- What you need to do
Give back only the lines in the records below from the one with "Given: Delete the SSH key named title" to the one with "You are a computer-use agent. The", both inclusive, word for word.

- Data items

━━━━━━━━

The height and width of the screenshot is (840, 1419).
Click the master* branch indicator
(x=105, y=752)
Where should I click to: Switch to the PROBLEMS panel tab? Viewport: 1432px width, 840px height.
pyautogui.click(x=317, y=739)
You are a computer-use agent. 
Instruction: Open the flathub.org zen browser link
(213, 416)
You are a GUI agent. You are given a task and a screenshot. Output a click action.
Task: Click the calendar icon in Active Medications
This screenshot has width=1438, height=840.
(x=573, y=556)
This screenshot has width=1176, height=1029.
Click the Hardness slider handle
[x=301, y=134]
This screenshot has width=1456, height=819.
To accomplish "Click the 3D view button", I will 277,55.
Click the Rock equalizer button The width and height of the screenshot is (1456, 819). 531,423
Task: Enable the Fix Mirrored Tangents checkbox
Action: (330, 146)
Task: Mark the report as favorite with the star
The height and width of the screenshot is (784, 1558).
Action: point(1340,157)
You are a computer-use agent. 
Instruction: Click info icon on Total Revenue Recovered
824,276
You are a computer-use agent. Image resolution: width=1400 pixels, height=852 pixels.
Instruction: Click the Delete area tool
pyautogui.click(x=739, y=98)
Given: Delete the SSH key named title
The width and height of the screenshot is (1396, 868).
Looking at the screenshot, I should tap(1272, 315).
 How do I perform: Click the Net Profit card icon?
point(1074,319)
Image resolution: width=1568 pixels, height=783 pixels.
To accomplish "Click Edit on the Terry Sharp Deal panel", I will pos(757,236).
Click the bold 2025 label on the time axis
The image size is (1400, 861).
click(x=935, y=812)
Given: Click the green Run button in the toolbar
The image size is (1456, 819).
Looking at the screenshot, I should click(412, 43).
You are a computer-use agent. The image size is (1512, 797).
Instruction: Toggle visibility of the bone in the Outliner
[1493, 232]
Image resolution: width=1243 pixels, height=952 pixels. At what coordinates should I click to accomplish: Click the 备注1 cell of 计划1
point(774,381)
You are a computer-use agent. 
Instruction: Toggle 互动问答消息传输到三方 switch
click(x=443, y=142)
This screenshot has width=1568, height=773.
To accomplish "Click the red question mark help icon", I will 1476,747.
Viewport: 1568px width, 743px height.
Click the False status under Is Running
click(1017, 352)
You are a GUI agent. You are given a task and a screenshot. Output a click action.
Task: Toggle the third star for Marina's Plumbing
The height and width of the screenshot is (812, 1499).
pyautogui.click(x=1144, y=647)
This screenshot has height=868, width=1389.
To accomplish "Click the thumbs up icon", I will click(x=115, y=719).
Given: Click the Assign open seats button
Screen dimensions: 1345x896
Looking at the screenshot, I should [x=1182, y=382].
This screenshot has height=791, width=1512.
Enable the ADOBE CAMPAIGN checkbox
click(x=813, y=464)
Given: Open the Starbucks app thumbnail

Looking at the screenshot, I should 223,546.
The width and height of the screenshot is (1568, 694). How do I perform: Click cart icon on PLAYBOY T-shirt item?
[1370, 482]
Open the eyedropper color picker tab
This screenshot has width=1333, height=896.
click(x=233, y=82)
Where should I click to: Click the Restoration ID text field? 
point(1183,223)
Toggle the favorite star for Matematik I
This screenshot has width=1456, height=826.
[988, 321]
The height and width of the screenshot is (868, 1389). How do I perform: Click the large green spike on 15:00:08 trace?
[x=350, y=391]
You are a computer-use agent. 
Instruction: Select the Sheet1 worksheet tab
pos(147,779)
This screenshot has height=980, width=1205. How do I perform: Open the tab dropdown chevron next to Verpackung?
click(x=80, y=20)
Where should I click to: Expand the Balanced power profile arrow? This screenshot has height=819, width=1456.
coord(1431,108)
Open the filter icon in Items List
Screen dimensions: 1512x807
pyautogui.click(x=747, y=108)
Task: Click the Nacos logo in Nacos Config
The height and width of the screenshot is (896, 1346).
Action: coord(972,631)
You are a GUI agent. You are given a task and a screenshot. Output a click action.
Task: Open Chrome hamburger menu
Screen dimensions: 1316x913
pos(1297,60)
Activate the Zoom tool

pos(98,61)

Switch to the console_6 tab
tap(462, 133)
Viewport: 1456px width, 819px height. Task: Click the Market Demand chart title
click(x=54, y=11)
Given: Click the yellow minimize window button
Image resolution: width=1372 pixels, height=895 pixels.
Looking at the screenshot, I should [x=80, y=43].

━━━━━━━━

- Solution for this exercise
Given: Delete the SSH key named title
The width and height of the screenshot is (1396, 868).
Looking at the screenshot, I should tap(1272, 315).
 How do I perform: Click the Net Profit card icon?
point(1074,319)
Image resolution: width=1568 pixels, height=783 pixels.
To accomplish "Click Edit on the Terry Sharp Deal panel", I will pos(757,236).
Click the bold 2025 label on the time axis
The image size is (1400, 861).
click(x=935, y=812)
Given: Click the green Run button in the toolbar
The image size is (1456, 819).
Looking at the screenshot, I should click(412, 43).
You are a computer-use agent. The image size is (1512, 797).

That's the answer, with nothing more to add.